FOURTEENTH: For purposes of articles SEVENTH through SIXTEENTH of this Certificate of Incorporation, references to the “Corporation” shall include, in addition to the resulting Corporation, any constituent Corporation (including any constituent of a constituent) absorbed in a consolidation or merger which, if its separate existence had continued, would have had power and authority to indemnify its directors, officers and employees or agents, so that any person who is or was a director, officer, employee or agent of such constituent Corporation, or is or was serving at the request of such constituent Corporation as a director, officer, employee or agent of another Corporation, partnership, joint venture, trust or other enterprise, shall stand in the same position under articles SEVENTH through SIXTEENTH of this Certificate of Incorporation with respect to the resulting or surviving Corporation as he or she would have with respect to such constituent Corporation if its separate existence had continued.

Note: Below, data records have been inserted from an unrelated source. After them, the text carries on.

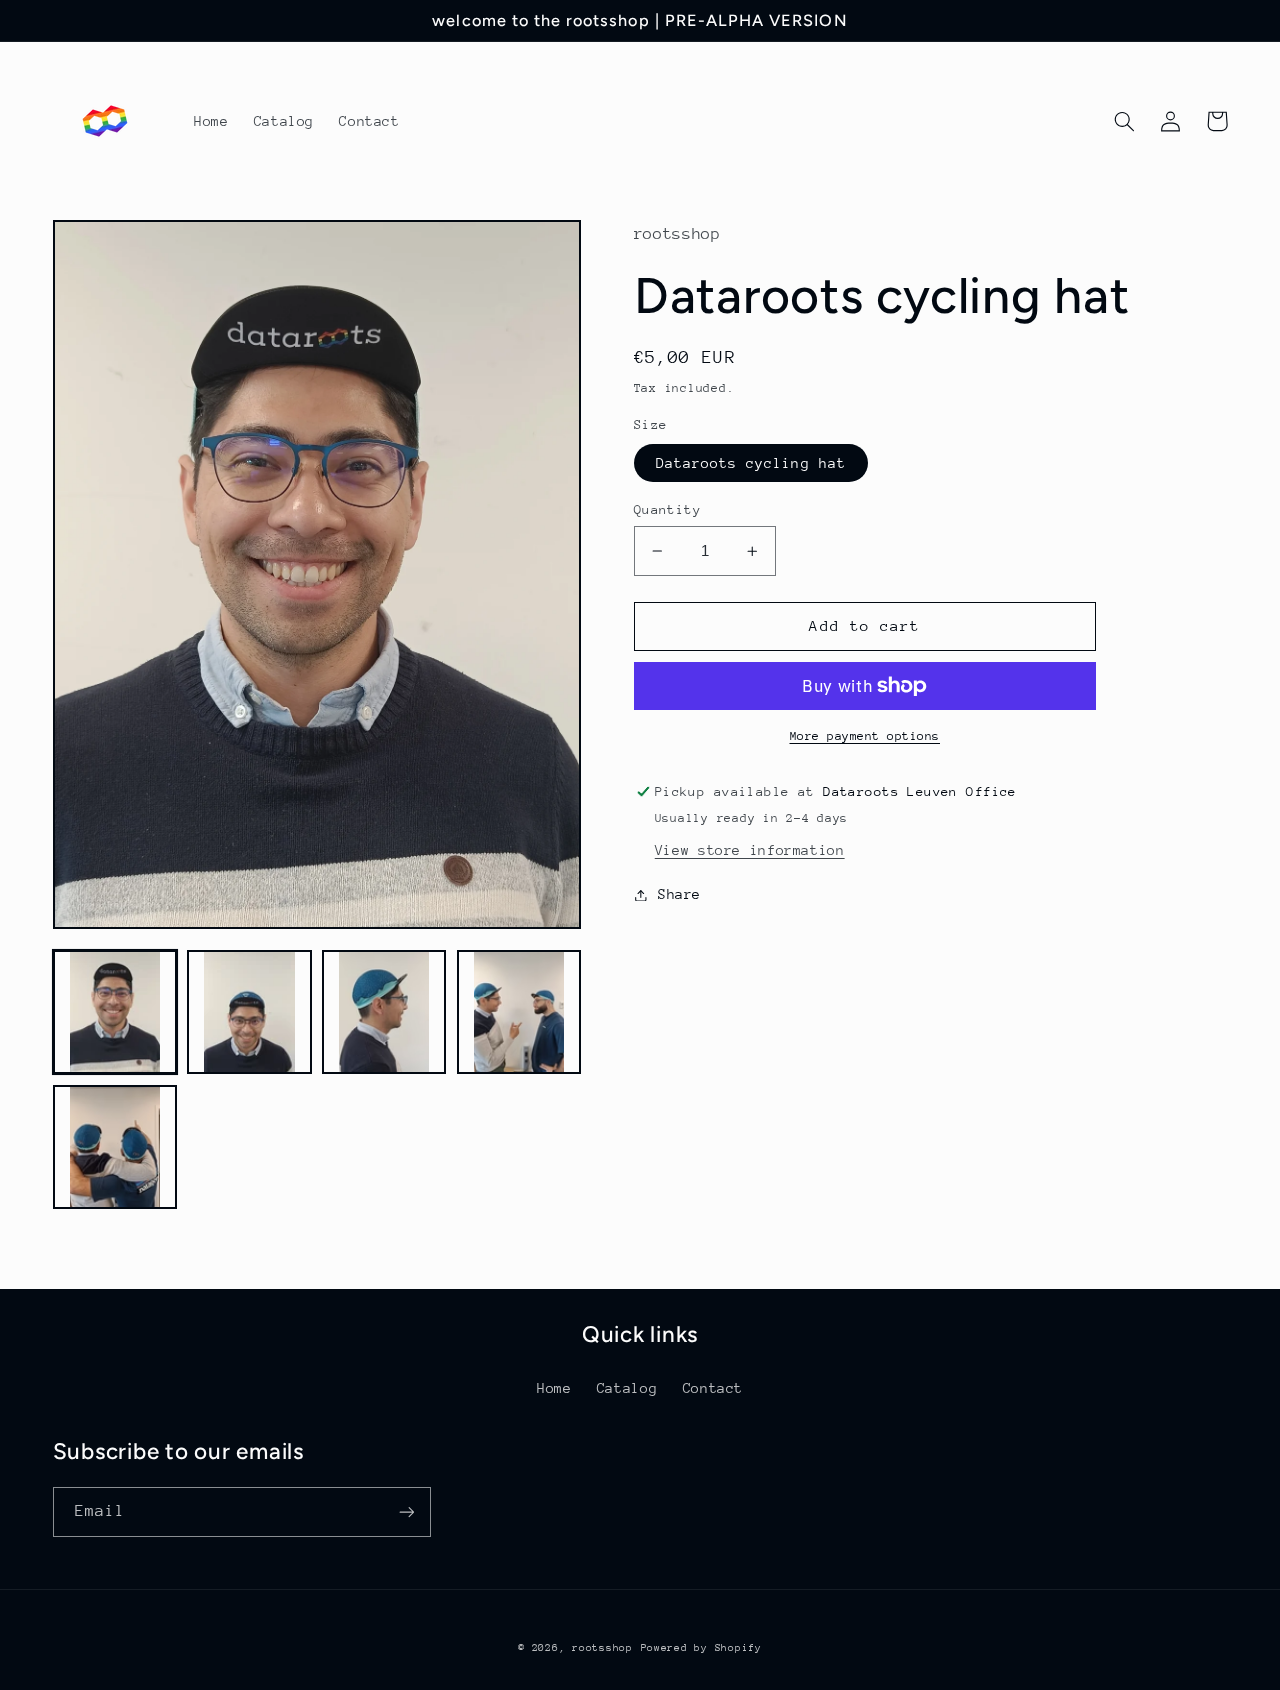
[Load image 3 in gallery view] (384, 1012)
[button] (1125, 121)
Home (554, 1388)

FIFTEENTH: If articles SEVENTH through SIXTEENTH of this Certificate of Incorporation or any portion hereof shall be invalidated on any ground by any court of competent jurisdiction, then the Corporation shall nevertheless indemnify each person entitled to indemnification under article EIGHTH of this Certificate of Incorporation as to all expense, liability and loss (including attorneys’ fees and related disbursements, judgments, penalties, fines, ERISA excise taxes and penalties, and amounts paid or to be paid in settlement) actually and reasonably incurred or suffered by such person and for which indemnification is available to such person pursuant to this Certificate of Incorporation to the fullest extent permitted by any applicable portion of this Certificate of Incorporation that shall not have been invalidated and to the fullest extent permitted by applicable law.

SIXTEENTH: Unless the Corporation consents in writing to the selection of an alternative forum, the sole and exclusive forum for (i) any derivative action or proceeding


brought on behalf of the Corporation, (ii) any action asserting a claim of breach of a fiduciary duty owed by any director or officer or other employee of the Corporation to the Corporation or the Corporation’s stockholders, (iii) any action asserting a claim against the Corporation or any director or officer or other employee of the Corporation arising pursuant to any provision of the DGCL or the Corporation’s Certificate of Incorporation or Bylaws (as either may be amended from time to time), or (iv) any action asserting a claim against the Corporation or any director or officer or other employee of the Corporation governed by the internal affairs doctrines shall be a state court located within the State of Delaware (or, if no state court located within the State of Delaware has jurisdiction, the United States District Court for the District of Delaware).

SEVENTEENTH: The number of directors that shall constitute the whole board of directors of the Corporation shall be fixed from time to time by, or in the manner provided in, the Bylaws of the Corporation (or in an amendment thereof duly adopted by the Board of Directors of the Corporation or by the stockholders of the Corporation).

EIGHTEENTH: The Corporation reserves the right to amend, repeal and/or add to the provisions of this Certificate in any manner now or hereafter permitted by the DGCL and all rights conferred upon directors, officers, employees or agents hereby are subject to this reservation.